National
Mormon leader’s lesbian descendant running for Congress
Claudia Wright forces runoff against five-term incumbent
The lesbian great, great granddaughter of an early leader of the Mormon Church is attracting LGBT support in her bid to represent Utah in Congress.
In what could be an uphill battle, Claudia Wright, a retired high school teacher, is seeking to steal the Democratic nomination from five-term incumbent Rep. Jim Matheson (D-Utah) in a primary election set for June 22.
Wright said she pursued a run against Matheson because she was displeased with his opposition to health care reform legislation, and doesn’t think he is accurately representing voters in the congressional district.
“As this became a gerrymandered district, his attitude was he’d have to move further to the right, but he’s now further to the right — especially on things like health care — he’s now further to the right than [Republican Sen. Bob] Bennett was,” Wright said. “I think he’s too far to the right to represent most of Utah.”
Wright forced a runoff in the race after Matheson failed to secure 60 percent of the vote from delegates at the Utah State Democratic Convention on May 8. Matheson received 55 percent of the vote; Wright received 45 percent.
This marks the first time Matheson hasn’t received enough support from delegates and has faced a primary runoff, according to the Utah-based Deseret News.
Wright said she believes she can beat Matheson in the primary because she’s focusing on issues of concern to Democrats and Republicans.
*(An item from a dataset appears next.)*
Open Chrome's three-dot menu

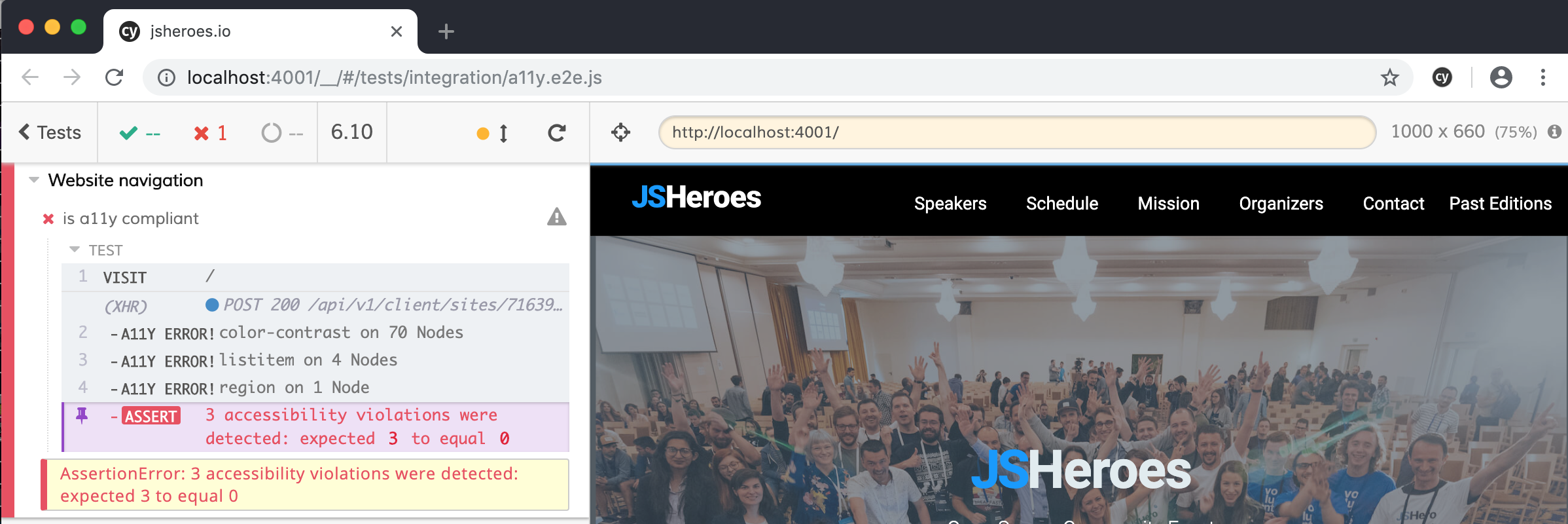click(1542, 78)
She cited as two priorities public financing of campaigns and reform eliminating “too big to fail” safeguards for banks.
“I think that does appeal to moderates, and I think it does appeal to independents,” she said. “So I think I have a really good shot at perhaps getting the nomination and also winning in the fall.”
An out lesbian, Wright has been in a relationship for 13 years with Stephanie Pace, a retired college professor.
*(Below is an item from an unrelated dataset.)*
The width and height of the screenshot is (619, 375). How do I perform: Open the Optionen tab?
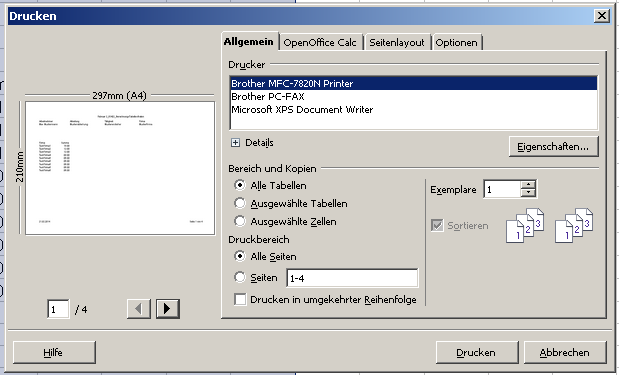point(456,43)
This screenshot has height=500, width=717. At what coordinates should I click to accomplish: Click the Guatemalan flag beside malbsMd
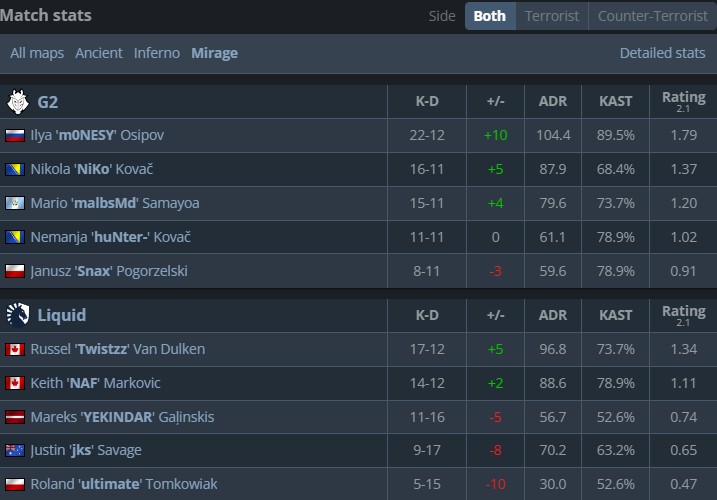tap(15, 203)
Wright said she has a limited portfolio in LGBT activism, but she contributed to the Utah Pride Center when it first opened in Salt Lake City and is a member of the Human Rights Campaign. She’s received support from a number of LGBT groups and associations within Utah, including an endorsement from the Stonewall Democrats of Utah Caucus.
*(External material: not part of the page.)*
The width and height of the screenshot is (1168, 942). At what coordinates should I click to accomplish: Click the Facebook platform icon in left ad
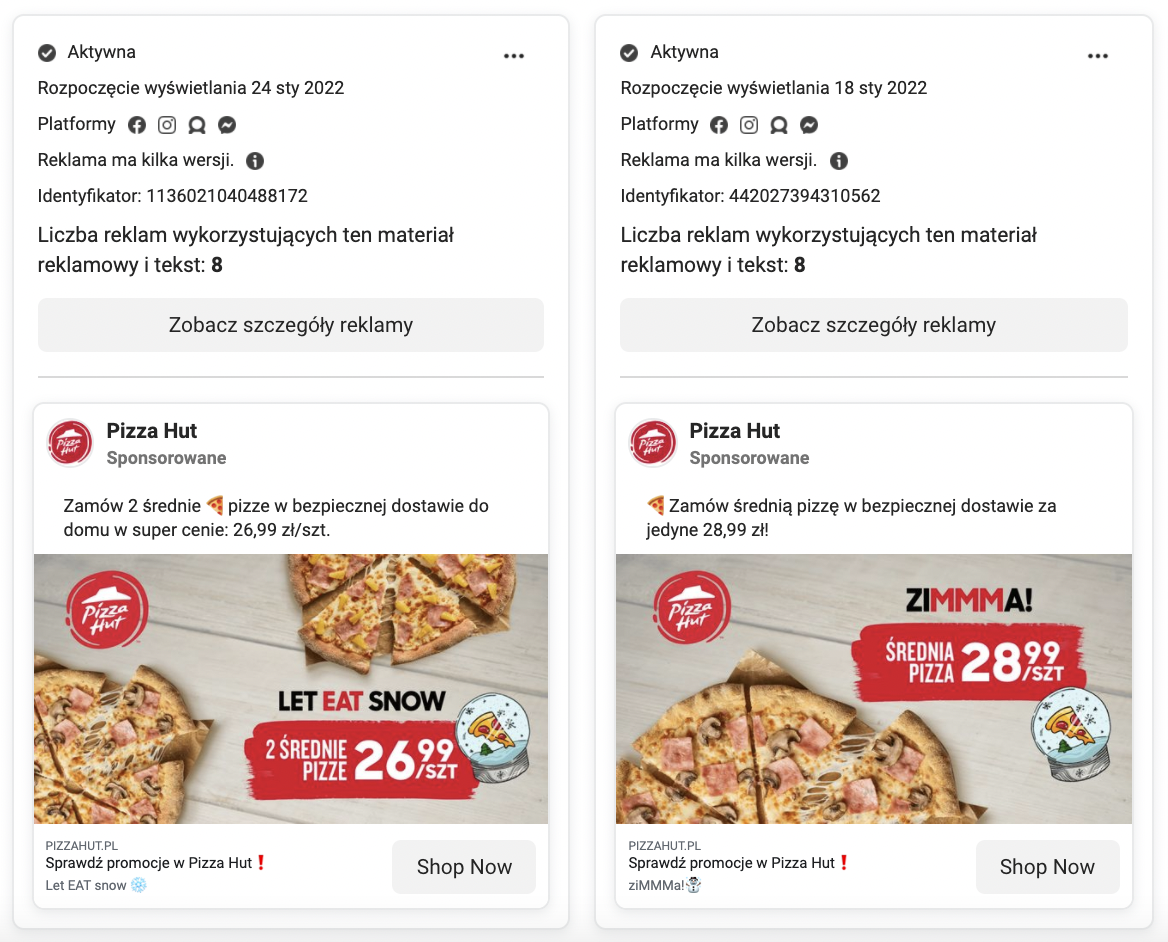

Bruce Bastian, a gay billionaire philanthropist known for supporting many LGBT organizations, also has thrown his support behind Wright.
Wright has the distinction of being the great, great granddaughter of Brigham Young, an early leader of the Church of Latter-day Saints. He became church president in 1847. Wright said while that lineage may be impressive to people who live outside of Utah, “it’s not unusual” among people within the state because Young was known to have 55 wives and many descendants.
“So about every fourth person in the state is Brigham Young’s descendant,” she said. “Outside of the state, that sounds like a really big deal; inside of the state, it doesn’t get you very far.”
Wright, who said she was a Mormon but now doesn’t belong to any organized religion, is critical of the Mormon Church’s tenet that “sexuality is entirely choice.”
The church is recognized as having played a significant role in backing anti-gay initiatives, most notably Proposition 8, which ended same-sex marriage in California in 2008.
“I felt very out of place, first, as a single women, and then, as a lesbian, later on in the church,” she said. “I haven’t been an active member of the LDS Church in over 20 years.”
Still, Wright said she doesn’t “have any animosity” and that members of both sides of her family subscribe to the Mormon faith.
“I think eventually they’ll have to come around — just like the Catholic Church will, the Baptist Church will, and the Methodist Church will over time,” she said. “And they will. They’ll come to understand the issue better.”
Matheson is known for having a mixed voting record on LGBT issues during his tenure in Congress. He voted in favor of the Federal Marriage Amendment in 2004 and 2006.
The lawmaker voted in favor of hate crimes legislation and a version of the Employment Non-Discrimination Act in 2007, but he also voted in favor of a motion of recommit to kill ENDA.
Still, Matheson was vocal in his support last week for legislation to repeal “Don’t Ask, Don’t Tell.” Before voting in favor of the measure, he spoke on the House floor in support of it.
“Anyone who’s willing to put on this country’s uniform and put his or her life on the line to protect our freedoms deserves our respect and should not be subject to discrimination,” he said. “Repealing this flawed policy is an important way for us to show that respect.”
But Wright said she considers Matheson’s vote on the matter — as well as his co-sponsorship of an environmental bill — a way to appease more liberal voices in his district.
“He is trying to win back some of the environmentalists that endorsed me and he’s trying to do the same thing with the LGBT community,” she said. “I think he’s having limited success with both of those.”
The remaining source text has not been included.